# video of my S. subspinipes eating mouse



## nickbachman (Oct 5, 2006)

dont watch this if you're squeamish.  it's graphic. didnt get the attack on film, sadly.  next time......

our new pet s. subspinipes, named Father Christmas, having lunch:

[YOUTUBE]fDvosiNgc6E[/YOUTUBE]


----------



## Tony92 (Oct 5, 2006)

Good vid, its amazing how quick pedes can devour large items in comparison to Tarantulas, best of all is their ability to take dead prey, so locating live food isn't always a neccessity, my S gigantea eats anything, quite often when I'm out of live food it will readily take scraps of meat from fridge, it's fav being roast lamb, quite amusing watching it chew on the hard end bits.


----------



## CopperInMyVeins (Oct 5, 2006)

Centipedes remind me so much of mantids when they eat, they just start anywhere and chew until nothing is left, they even have the same kind of rhythmic head motion.  At least centipedes have venom to subdue the prey first though.


----------



## nickbachman (Oct 5, 2006)

i was totally surprised at the way the centipede ate.  i'd never seen one eat in person (havent seen my cent catch the crickets i've given him).  i didnt know they just munched on it, moving like a typewriter from side to side.  pretty cool.  i noticed the mantis eating mouse video thread links at the bottom of the page, that looks interesting.  anyone got the vid?  i also noticed that the general response in those mantis/mouse threads was negative, something i didnt expect from a carnivorous bug forum.  you have to be pretty into it to own a centipede though, so we'll see if i get scolded.


----------



## ranticalion (Oct 6, 2006)

Watching pedes eat mice is definately not for those with weak stomachs.  I gave mine a live pinky mouse and after the pede caught and envenomated it, it kept kicking it legs all over and squeaking for about 10 minutes while the pede slowly skinned it and munched on the squishy insides.

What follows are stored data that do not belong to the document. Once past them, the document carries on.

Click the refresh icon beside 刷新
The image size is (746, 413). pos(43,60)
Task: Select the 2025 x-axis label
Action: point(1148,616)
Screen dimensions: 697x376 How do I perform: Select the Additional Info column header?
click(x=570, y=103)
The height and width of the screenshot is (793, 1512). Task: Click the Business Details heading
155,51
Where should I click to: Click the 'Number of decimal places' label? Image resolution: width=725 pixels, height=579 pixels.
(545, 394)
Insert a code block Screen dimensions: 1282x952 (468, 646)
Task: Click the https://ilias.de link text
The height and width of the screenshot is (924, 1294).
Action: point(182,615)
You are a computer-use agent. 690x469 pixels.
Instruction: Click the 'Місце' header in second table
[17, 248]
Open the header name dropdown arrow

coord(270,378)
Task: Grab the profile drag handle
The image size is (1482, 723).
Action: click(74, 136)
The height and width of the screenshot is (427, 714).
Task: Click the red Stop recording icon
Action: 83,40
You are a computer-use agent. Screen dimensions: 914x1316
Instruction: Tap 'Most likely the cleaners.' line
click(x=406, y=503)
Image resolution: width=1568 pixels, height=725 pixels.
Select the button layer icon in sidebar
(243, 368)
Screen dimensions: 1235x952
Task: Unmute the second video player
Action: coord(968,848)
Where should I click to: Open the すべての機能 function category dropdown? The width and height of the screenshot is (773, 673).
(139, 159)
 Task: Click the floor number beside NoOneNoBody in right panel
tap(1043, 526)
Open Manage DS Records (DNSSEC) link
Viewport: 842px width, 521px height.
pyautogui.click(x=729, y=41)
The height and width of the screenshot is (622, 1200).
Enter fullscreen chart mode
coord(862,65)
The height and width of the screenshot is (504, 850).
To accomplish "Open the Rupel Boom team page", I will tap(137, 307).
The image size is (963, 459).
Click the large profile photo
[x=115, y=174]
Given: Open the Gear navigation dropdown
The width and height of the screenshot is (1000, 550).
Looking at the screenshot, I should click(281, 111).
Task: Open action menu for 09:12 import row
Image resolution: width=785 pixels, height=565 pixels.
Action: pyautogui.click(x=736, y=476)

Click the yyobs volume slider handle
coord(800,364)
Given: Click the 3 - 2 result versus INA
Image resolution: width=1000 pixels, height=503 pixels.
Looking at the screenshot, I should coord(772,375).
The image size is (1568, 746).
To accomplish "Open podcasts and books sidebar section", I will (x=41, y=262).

I was surprised that the pede even ate the bones.  I could hear them crunching as the pede chewed them up.


----------



## nickbachman (Oct 7, 2006)

ranticalion said:


> Watching pedes eat mice is definately not for those with weak stomachs.  I gave mine a live pinky mouse and after the pede caught and envenomated it, it kept kicking it legs all over and squeaking for about 10 minutes while the pede slowly skinned it and munched on the squishy insides.
> 
> I was surprised that the pede even ate the bones.  I could hear them crunching as the pede chewed them up.


holy heck!  sounds like you had an even more amazing experience than i did!  my pede caught it and envenomated it right in the neck, killing it right away.  sadly, i didnt get to hear any crunching bones.  what species of pede do you have and how big, out of curiosity?


----------



## ranticalion (Oct 7, 2006)

I have a 7-8 inch subspinipes.  I was pretty surprised that the mouse didn't die instantly because my pede also bit it right at the back of the head, one fang on each side of the neck.

I think that the mouse ended up dying from the pede eating half it's brain before the venom got it, because it stopped moving about that time it's head was half gone.


----------



## Gwegowee (Oct 8, 2006)

ranticalion said:


> I think that the mouse ended up dying from the pede eating half it's brain before the venom got it, because it stopped moving about that time it's head was half gone.


(almost grinding my teeth) luckily I have a stronger stomach than most... what a way to die huh? lol...

Great video. whuff.

it really is interesting to see how fast centipedes eat. mine eats a large cricket in a few minutes.... I dont have one of the Gigantic ones.  but for a tarantula with the same weight takes an hour or so. but I think crickets are probably much easier to eat that meaty Vertebrets being that they have softer insides.


----------



## ineedabox (Oct 8, 2006)

That's a pretty big subspinipes.

What size is he?


----------



## nickbachman (Oct 9, 2006)

that sounds like a helluva show, ranticalion.  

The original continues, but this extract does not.